╔══
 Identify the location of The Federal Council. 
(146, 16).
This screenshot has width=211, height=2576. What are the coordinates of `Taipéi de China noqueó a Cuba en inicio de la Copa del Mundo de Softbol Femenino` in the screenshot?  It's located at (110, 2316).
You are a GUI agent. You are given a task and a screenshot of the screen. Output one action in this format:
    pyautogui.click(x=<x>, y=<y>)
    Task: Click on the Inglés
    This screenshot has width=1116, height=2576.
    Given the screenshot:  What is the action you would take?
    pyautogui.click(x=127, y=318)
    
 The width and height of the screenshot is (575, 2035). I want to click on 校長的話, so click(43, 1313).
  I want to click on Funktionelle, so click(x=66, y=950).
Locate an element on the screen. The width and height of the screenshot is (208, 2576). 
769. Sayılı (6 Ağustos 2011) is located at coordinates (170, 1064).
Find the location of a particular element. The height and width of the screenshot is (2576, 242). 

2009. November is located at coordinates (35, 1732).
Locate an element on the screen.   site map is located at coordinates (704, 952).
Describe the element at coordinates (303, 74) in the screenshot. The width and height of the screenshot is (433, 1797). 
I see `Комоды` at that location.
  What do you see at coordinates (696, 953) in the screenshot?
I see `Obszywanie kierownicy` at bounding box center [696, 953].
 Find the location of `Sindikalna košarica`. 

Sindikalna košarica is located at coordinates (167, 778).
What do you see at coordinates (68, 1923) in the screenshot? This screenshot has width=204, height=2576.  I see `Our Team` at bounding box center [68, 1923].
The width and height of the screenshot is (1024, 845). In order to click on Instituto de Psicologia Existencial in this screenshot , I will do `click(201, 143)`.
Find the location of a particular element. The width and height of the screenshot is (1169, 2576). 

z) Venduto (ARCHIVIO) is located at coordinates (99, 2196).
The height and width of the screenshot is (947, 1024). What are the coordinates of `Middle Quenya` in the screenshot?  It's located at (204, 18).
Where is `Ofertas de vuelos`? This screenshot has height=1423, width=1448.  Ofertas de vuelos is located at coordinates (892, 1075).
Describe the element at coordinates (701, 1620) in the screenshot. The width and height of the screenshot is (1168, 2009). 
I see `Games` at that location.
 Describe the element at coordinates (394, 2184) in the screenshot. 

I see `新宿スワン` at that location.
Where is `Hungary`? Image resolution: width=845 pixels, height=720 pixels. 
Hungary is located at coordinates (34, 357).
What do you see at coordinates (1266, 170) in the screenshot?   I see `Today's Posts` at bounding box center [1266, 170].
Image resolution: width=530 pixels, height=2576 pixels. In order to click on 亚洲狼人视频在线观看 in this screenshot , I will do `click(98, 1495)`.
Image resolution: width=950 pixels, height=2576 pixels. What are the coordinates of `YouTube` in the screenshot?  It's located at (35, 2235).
╚══
Exercise description:
Recast every record above as a JSON list of strings, with one string per line and blank lines omitted.

Output of the task:
[
  " Identify the location of The Federal Council. ",
  "(146, 16).",
  "This screenshot has width=211, height=2576. What are the coordinates of `Taipéi de China noqueó a Cuba en inicio de la Copa del Mundo de Softbol Femenino` in the screenshot?  It's located at (110, 2316).",
  "You are a GUI agent. You are given a task and a screenshot of the screen. Output one action in this format:",
  "    pyautogui.click(x=<x>, y=<y>)",
  "    Task: Click on the Inglés",
  "    This screenshot has width=1116, height=2576.",
  "    Given the screenshot:  What is the action you would take?",
  "    pyautogui.click(x=127, y=318)",
  " The width and height of the screenshot is (575, 2035). I want to click on 校長的話, so click(43, 1313).",
  "  I want to click on Funktionelle, so click(x=66, y=950).",
  "Locate an element on the screen. The width and height of the screenshot is (208, 2576). ",
  "769. Sayılı (6 Ağustos 2011) is located at coordinates (170, 1064).",
  "Find the location of a particular element. The height and width of the screenshot is (2576, 242). ",
  "2009. November is located at coordinates (35, 1732).",
  "Locate an element on the screen.   site map is located at coordinates (704, 952).",
  "Describe the element at coordinates (303, 74) in the screenshot. The width and height of the screenshot is (433, 1797). ",
  "I see `Комоды` at that location.",
  "  What do you see at coordinates (696, 953) in the screenshot?",
  "I see `Obszywanie kierownicy` at bounding box center [696, 953].",
  " Find the location of `Sindikalna košarica`. ",
  "Sindikalna košarica is located at coordinates (167, 778).",
  "What do you see at coordinates (68, 1923) in the screenshot? This screenshot has width=204, height=2576.  I see `Our Team` at bounding box center [68, 1923].",
  "The width and height of the screenshot is (1024, 845). In order to click on Instituto de Psicologia Existencial in this screenshot , I will do `click(201, 143)`.",
  "Find the location of a particular element. The width and height of the screenshot is (1169, 2576). ",
  "z) Venduto (ARCHIVIO) is located at coordinates (99, 2196).",
  "The height and width of the screenshot is (947, 1024). What are the coordinates of `Middle Quenya` in the screenshot?  It's located at (204, 18).",
  "Where is `Ofertas de vuelos`? This screenshot has height=1423, width=1448.  Ofertas de vuelos is located at coordinates (892, 1075).",
  "Describe the element at coordinates (701, 1620) in the screenshot. The width and height of the screenshot is (1168, 2009). ",
  "I see `Games` at that location.",
  " Describe the element at coordinates (394, 2184) in the screenshot. ",
  "I see `新宿スワン` at that location.",
  "Where is `Hungary`? Image resolution: width=845 pixels, height=720 pixels. ",
  "Hungary is located at coordinates (34, 357).",
  "What do you see at coordinates (1266, 170) in the screenshot?   I see `Today's Posts` at bounding box center [1266, 170].",
  "Image resolution: width=530 pixels, height=2576 pixels. In order to click on 亚洲狼人视频在线观看 in this screenshot , I will do `click(98, 1495)`.",
  "Image resolution: width=950 pixels, height=2576 pixels. What are the coordinates of `YouTube` in the screenshot?  It's located at (35, 2235)."
]